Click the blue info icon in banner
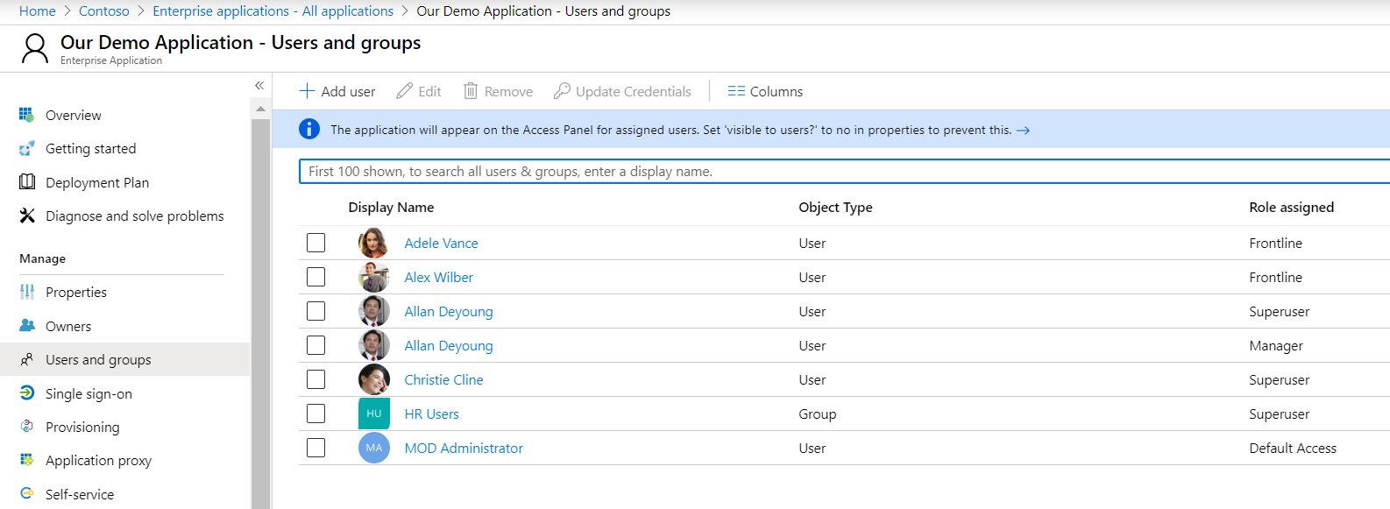1390x509 pixels. click(x=309, y=130)
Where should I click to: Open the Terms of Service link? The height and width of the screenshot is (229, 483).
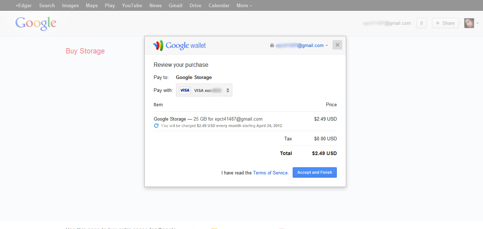click(x=270, y=173)
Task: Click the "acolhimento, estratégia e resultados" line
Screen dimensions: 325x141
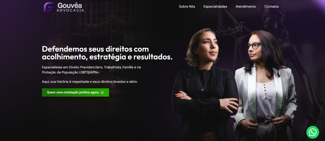Action: [107, 57]
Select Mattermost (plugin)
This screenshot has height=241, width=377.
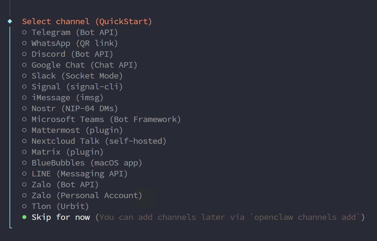pos(77,130)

WHAT YOU WILL DO: Copy the records above exactly. Do not carry any picture into the copy.

OUTPUT OF THE TASK:
Click the blue info icon in banner
1390x509 pixels. click(x=309, y=130)
Where should I click to: Open the Terms of Service link? The height and width of the screenshot is (229, 483).
click(x=270, y=173)
Task: Click the "acolhimento, estratégia e resultados" line
Screen dimensions: 325x141
Action: [107, 57]
Select Mattermost (plugin)
This screenshot has height=241, width=377.
pos(77,130)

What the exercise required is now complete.